In other words, a Global Truth and Reconciliation Commission could be asked to conduct a series of enquiries into past breaches of the principles of good international citizenship, particularly in relation to massacres, genocide, the death of civilians in military conflict, the state-sanctioned or institutionally perpetrated use of terror including torture, violent regime-change including coups, and invasions of national sovereignty. This could include acts of intentional harm, acts that unintentionally contributed to harm others, and inaction that allowed harm to escalate in dangerous ways.
Working on the basis that most nation-states do not release sensitive state documents for a thirty-year period, the Commission could investigate those events with ongoing, unresolved, and intense international symbolic importance that occurred more than thirty years ago. For example: the fire-bombing of Germany, the timing of the D-Day invasion, the atomic bombing of Hiroshima, the Cuban Missile Crisis, the 1965 massacre in Indonesia; 1972 coup in Chile; the systematic killings in Kampuchea, and so on.
2. To provide a clearinghouse for collecting material on current international crises.
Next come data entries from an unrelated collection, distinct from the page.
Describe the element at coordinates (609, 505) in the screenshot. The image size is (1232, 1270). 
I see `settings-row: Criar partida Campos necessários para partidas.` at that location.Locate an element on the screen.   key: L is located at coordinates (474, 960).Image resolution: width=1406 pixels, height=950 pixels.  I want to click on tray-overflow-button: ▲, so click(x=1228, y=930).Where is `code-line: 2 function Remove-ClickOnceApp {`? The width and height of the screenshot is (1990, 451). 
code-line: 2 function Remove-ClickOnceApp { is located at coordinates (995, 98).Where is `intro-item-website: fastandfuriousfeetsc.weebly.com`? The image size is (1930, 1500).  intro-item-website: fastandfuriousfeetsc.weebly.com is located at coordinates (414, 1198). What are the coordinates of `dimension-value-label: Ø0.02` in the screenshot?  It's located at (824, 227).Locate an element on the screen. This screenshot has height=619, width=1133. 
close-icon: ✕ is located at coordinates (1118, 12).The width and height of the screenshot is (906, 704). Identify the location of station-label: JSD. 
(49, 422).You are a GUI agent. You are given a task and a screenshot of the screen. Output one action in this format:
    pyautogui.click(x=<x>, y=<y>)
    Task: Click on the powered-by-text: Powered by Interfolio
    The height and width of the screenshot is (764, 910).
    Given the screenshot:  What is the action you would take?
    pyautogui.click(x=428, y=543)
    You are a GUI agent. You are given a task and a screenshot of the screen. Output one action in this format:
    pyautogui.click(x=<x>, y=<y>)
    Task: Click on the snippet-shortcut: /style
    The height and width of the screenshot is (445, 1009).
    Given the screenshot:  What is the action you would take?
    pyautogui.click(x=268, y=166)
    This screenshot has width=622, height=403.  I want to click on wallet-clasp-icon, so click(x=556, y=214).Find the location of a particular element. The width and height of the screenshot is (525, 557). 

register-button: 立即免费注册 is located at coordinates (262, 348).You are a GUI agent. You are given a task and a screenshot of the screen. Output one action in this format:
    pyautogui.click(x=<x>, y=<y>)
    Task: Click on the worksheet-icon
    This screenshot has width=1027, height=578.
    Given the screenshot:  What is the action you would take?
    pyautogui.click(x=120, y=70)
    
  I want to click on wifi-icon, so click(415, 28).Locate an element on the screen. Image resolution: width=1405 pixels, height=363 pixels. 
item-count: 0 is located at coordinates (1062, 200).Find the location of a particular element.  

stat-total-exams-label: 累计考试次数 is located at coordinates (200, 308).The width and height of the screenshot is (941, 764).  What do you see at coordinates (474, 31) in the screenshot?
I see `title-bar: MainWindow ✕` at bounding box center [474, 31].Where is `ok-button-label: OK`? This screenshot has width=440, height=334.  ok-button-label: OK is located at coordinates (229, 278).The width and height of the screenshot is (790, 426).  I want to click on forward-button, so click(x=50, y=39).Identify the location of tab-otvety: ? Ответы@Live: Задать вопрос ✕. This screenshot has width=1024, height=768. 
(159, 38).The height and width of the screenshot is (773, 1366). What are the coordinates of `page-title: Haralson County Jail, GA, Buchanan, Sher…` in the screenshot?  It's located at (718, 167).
This would entail an ongoing research department with the task of documenting and setting up the conditions for seeking the ‘truth’ on what actually happens during contemporary or recent crises that involve extended violence or systematic harm to a significant population.
3. To provide information, considered social and legal frameworks, critical reflections on past tribunals, and moral support for local and national Truth and Reconciliation tribunals currently in process, or being set up or discussed, in many places around the world. This dimension would have to include critical reflection on its own long-term effects. This dimension would be very helpful for new commissions being set up.
4. To provide for an institutionalization of ethical authority about the need for deep consideration of international practice.